Creating an equally terrifying, equally blood-curdling, edge-of-your-seat stage-adaption of arguably the most notorious horror story of all time is quite a tall order. The 1973 film was the first of its genre to be nominated for Best Picture at the Oscars, so playwright John Pielmeier had some high expectations to live up to.
Did it disappoint? Meh.
The Exorcist comes to Manchester’s Opera House for the final leg of its 2019 tour and brings with it Paul Nicholas (Just Good Friends) as Father Merin, Sophie Ward (Holby City) as Chris MacNeil, and Ben Caplan (Call the Midwife) as Father Damien. The star of the show, however, is undoubtedly the fantastic Susannah Edgley. Her portrayal of the possessed, demonic twelve-year-old Regan MacNeil was carried out beautifully – there’s even a 360 degree head-turn, which I am still baffled by.
The plot stays pretty much true to William Peter Blatty’s original novel. Set in Washington D.C., it sees only child Regan finding her body inhabited by a perverted demon, after playing with a Ouija board in the attic and befriending ‘Captain Howdy’.
Under the control of the havoc-wreaking demon (voiced by Ian McKellen CH CBE), who claims to be the Devil himself, Regan predicts and executes the death of Burke, her mother’s drunken colleague and friend, inadvertently kills Father Merrin and Father Karrass, projectile vomits a putrid green substance, and performs a number of other disturbing acts. The more conservative members of the audience will have undoubtedly been left flustered by the crucifix masturbation and violent demands of rape, among other brazen, vulgar gestures.

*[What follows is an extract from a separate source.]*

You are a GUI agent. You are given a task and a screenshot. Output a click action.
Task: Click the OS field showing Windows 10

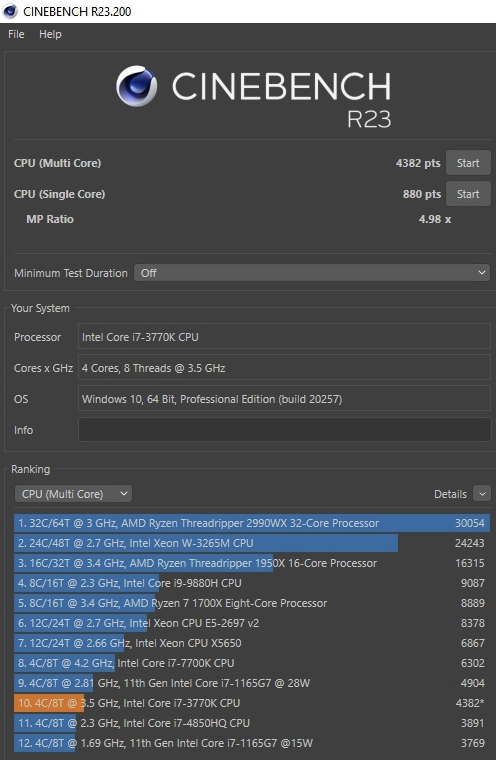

The complexity of the story, based on true events, goes beyond sheer terror and challenges the struggle between belief and doubt, life and death, innocence and evil. The reason the story is so horrifying, after all, is because it happens to a little girl, and her mother, with much apprehension, is forced to watch it all unfold and either accept her daughter as incredibly hysterical and mentally ill, or accept the nemesis of something much darker.
I was sceptical about just how scary a stage production of The Exorcist could be, and my verdict is – not very. The shock factor was definitely present, with perverted sexual references and criticisms of Catholicism pervading the play, but I wouldn’t say that the production is anywhere near as disturbing as the film adaptation.
Lighting and sound were used to immaculate effect, creating tension and eeriness with great precision. Before the play even began, we were thrown in at the deep end, immersed in darkness and intense music without warning. I can’t deny, my hairs were raised before anything even happened onstage.
However, for me, the fear instilled by the use of lighting, sound, and jump scares was pretty much where the element of horror reached its limit. The voice of the demon was pretty cringe-worthy, lacking in the authentic rasp that Mercedes McCambridge gave to the original film, and sounding more like a parody voiceover put together by a group of struggling film students.
My burning question before seeing the play was if and how the producers would go about attempting the famous spider-walk and levitation scenes, and the answer is, they didn’t (they have wires don’t they?!).
The story of The Exorcist is theatrical in nature – it’s overwhelmingly dramatic and emotional, and the omission of some of the most iconic scenes and a rather abrupt ending left me admittedly feeling as though the mark had perhaps slightly been missed. Nonetheless, it was two hours well spent, and seeing one of the most infamous and controversial stories brought to life was definitely an experience to remember.